Meaningful Metrics
Part Three
If you haven’t had a chance to read the first two parts of this series, please click here for Part One and here for Part Two.
As we continue on our path through the metaphorical forest of a busy supply chain organization, let’s look at how meaningful metrics can be an effective way to improve your company’s visibility. Most of us prefer to avoid unpleasant information. However, well-thought-out metrics will provide useful insights that can help teams improve performance, whether the news is good or bad.
To generate an accurate view of performance, there are a few basic metrics that every supply chain organization will need. The first group of metrics should be associated with Customer Service. The second set will show Inventory position and a third set will focus on Production reporting. A final consideration is for Management to openly share the metric results with the entire organization.
Customer Service –
Most manufacturing organizations make products and sell them to customers, who in turn sell them to their customers. A useful customer service metric is a measurement called ‘case fill’. This is the simple percentage of how much product was delivered divided by the quantity ordered. It is also important to know if the order was fulfilled by the promised delivery date.
Although this may seem like an obvious choice for a metric, attention must be paid to the details. This metric requires clear guidelines on what is considered successful order fulfillment to allow for useful insights into issues as they arise.
Inventory –
Having a visual representation of predicted inventory levels is extremely helpful. It should be based on production plans and forecasted shipments (to customers) for the length of the forecasting cycle. A ‘snapshot’ of the inventory level of multiple items can be achieved by using a spreadsheet with conditional formatting as shown below:
Production –
Being able to obtain accurate information regarding production output is a key metric. There are a few aspects of this measurement that may not be apparent: It is important to know how much was produced and the quantity scheduled to be produced. Dividing the quality made by the quantity scheduled is called schedule accuracy and most companies would consider 90% to 110% of the plan to be acceptable.
Schedule accuracy is a metric that can provide valuable insights. For example, if the quantity produced is substantially lower than planned, understanding the root cause of this will help find gaps in other systems, such as inadequate maintenance. On the other hand, if more product was made than scheduled, then resources (with time being the most valuable resource) are being spent on items not needed at that time.
It is best to focus on a small number of meaningful and accurate metrics. Having too many disparate metrics will dilute the team’s focus. Team members may spend time generating reports instead of performing root cause analysis to determine why targets are not being achieved.

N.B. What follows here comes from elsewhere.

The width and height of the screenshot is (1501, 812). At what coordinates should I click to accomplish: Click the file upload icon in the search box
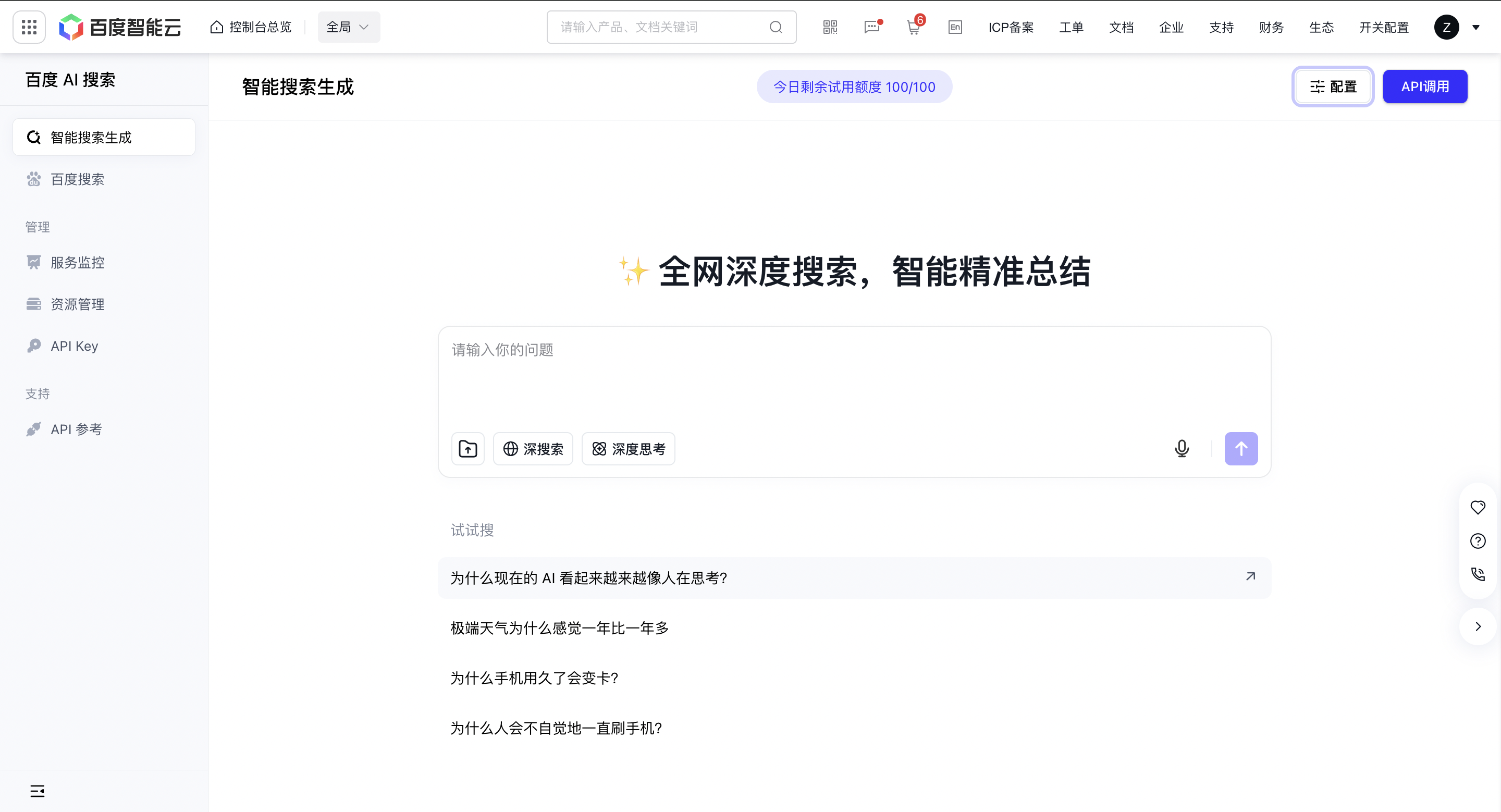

One last consideration is to publically post the key metric information in a common area and on-line where all employees can see how well the organization is performing. Even if the news is not always good, it’s best to communicate the information and create a sense of transparency. Discussing what the metrics indicate can open up a healthy dialogue amongst the workforce that can lead to improved problem-solving activities.
Meaningful metrics will display both positive and negative results regarding the performance of an organization. Facing facts and addressing issues identified as a result of using a robust set of metrics will make it simpler to guide teams through the thick forest of intense pressure experienced in today’s supply chain organizations.